Concerted Activity Law and Enforcement

In the 1800s and early 1900s, workers in the United States fought to have more rights and to improve their working conditions. The National Labor Relations Board (NLRB) was formed in the 1930s to help protect employees who wanted to unionize and improve their working conditions. Today the board is an independent federal agency. It can help employees conduct union elections, investigate charges against companies, decide cases that are brought to the board, and take businesses to court that do not follow the board’s orders.

The idea of protected concerted activity is specifically protected by a law called the National Labor Relations Act. This act was passed by Congress in the 1930s to protect employees and employers. Section 7 of the act specifically protects employees who form or try to form labor organizations, employees who collectively bargain, and employees who take part in concerted activities for the benefit of multiple employees.

The NLRB is the agency that helps determine cases of protected concerted activity. It is also the organization that helps employees get compensation when they are found to have been unfairly fired or reprimanded because of a protected concerted activity.
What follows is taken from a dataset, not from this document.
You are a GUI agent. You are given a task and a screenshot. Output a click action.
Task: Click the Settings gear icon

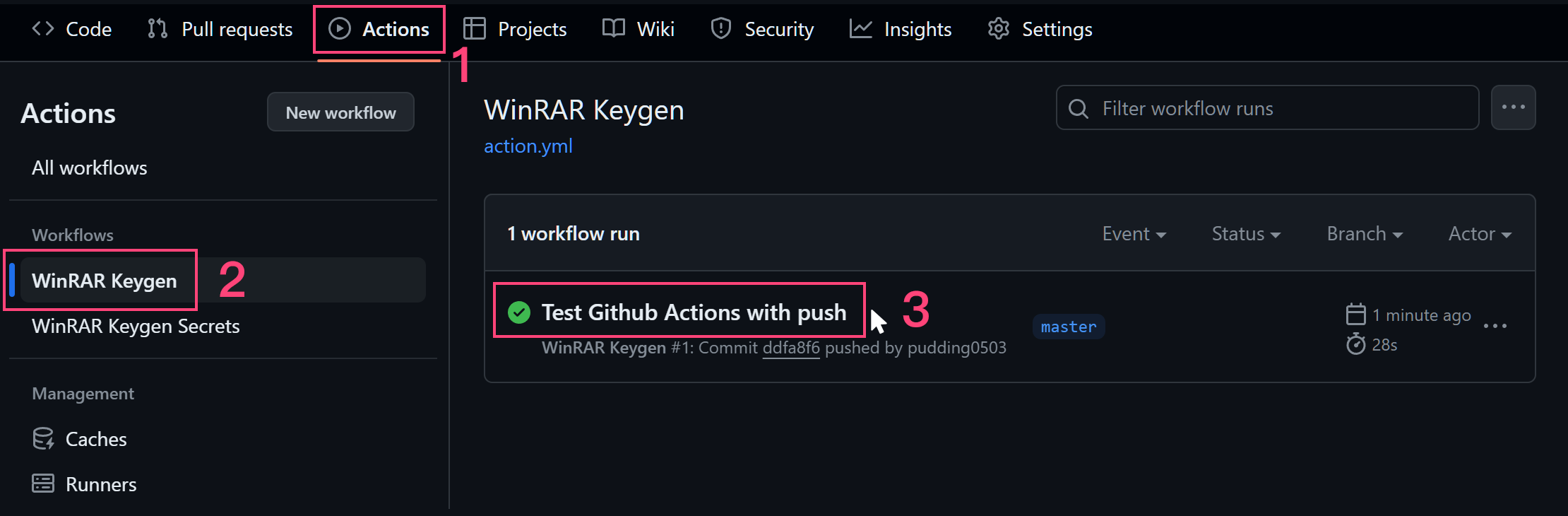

The Changing Definitions of Protected Concerted Activity

For years, many of the protected concerted activities that were supported by the NLRB were efforts of employees to form a union and collectively bargain. In the 2000s and 2010s, different types of activities also were protected by the NLRB. For example, more cases that involved one person were accepted as concerted activity. The NLRB specified that a single employee must be working on behalf of a group of employees for his or her actions to qualify as concerted activity.

Changing technology also has affected the idea of concerted activity. Social media has changed people’s lives, including their work lives, in many ways. The NLRB has had to deal with a number of cases in which employees were reprimanded or fired from their positions because of information they posted on social media sites, such as Facebook.

In general, the NLRB has found that people posting information about wages, working hours, and working conditions on social media are protected because the National Labor Relations Act protects employees who discuss these issues with fellow employees. Generally, if an employee posts something on a social media site and fellow employees have access to that information, the activity is considered concerted.

In general, the NLRB has been broadening the definition of protected concerted activity. Employers must be aware of what is protected so they do not fire or reprimand employees unlawfully.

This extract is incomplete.